QUESTIONS FOR REFLECTION

  • How much more variation is explained by your 1st highest ranked independent variable compared to your 2nd highest ranked independent variable?
  • How does Pearson’s r differ from the other measures of association?
  • Does the value of Pearson’s r depend on which of the variables is the dependent variable and the independent variable?
  • How can you use correlation analysis to find relationships?
  • What are some good practical uses of correlational analysis?
  • Why are the standards for public opinion data different than standards for aggregate opinion data?

DISCUSSION

  • To determine how much more variation is explained by one independent variable compared to another, take the difference of the r-squared values, not the difference in r values.  That is, calculate rA2 – rB2.
  • Unlike the other measures of association, Pearson’s R allows us to calculate the explanatory power of a relationship.
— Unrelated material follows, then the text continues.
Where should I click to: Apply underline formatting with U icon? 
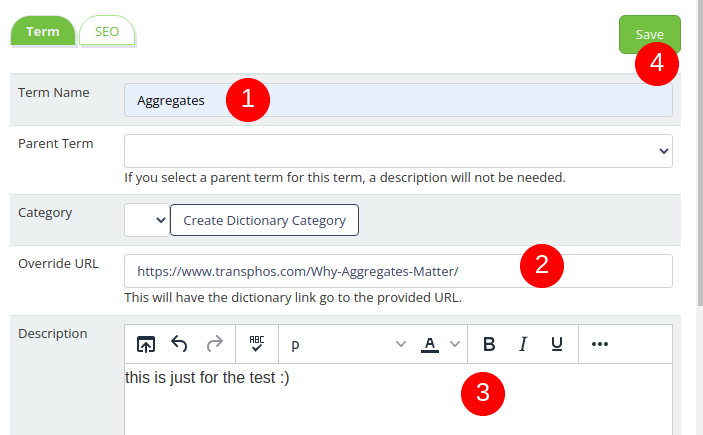click(x=556, y=344)
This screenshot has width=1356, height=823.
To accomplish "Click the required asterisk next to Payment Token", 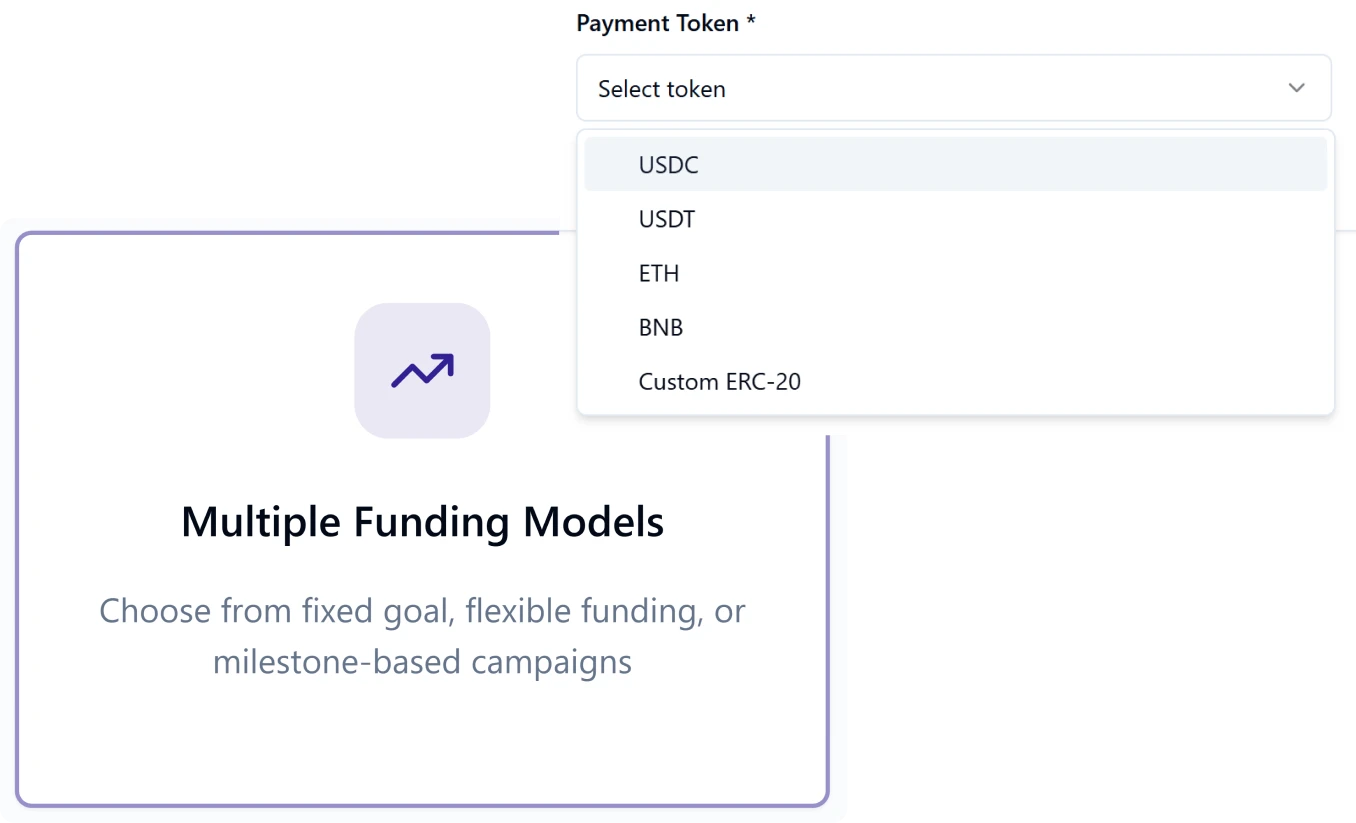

To see the tau-b coefficients for the same matrix of variables use this syntax:
    nonpar corr
        /variables=rawegal ConFeel PID2 finances Econ
        /print kendall.
  • Like other measures of association, Pearson’s r only measures correlation, which is distinct from causation.  So the Pearson’s r value will be the same whichever variable you identify as dependent or independent.
  • To blindly find strong relationships, simply plug in all the variables you think may be related to one another into a correlation matrix.  Then look at the Pearson’s r in each of the cells to find out which variables are related to one another.
  • One practical use of a correlation matrix is to find variables that would make suitable indexes.  By finding variables that have high Pearson’s r in the matrix you will have an idea of which variables will be suitable for an index.  For example, you may find that variables A&B, B&C, and A&C are all strongly correlated to one another.  Once you know that all these three variables are strongly correlated to one another, you can try including all 3 in a reliability-run to see whether they make a good index.
  • Also, another good use for Pearson’s correlation matrix is to find good independent variables to explain your dependent variable.  This will be useful when we get to Multivariate Regression.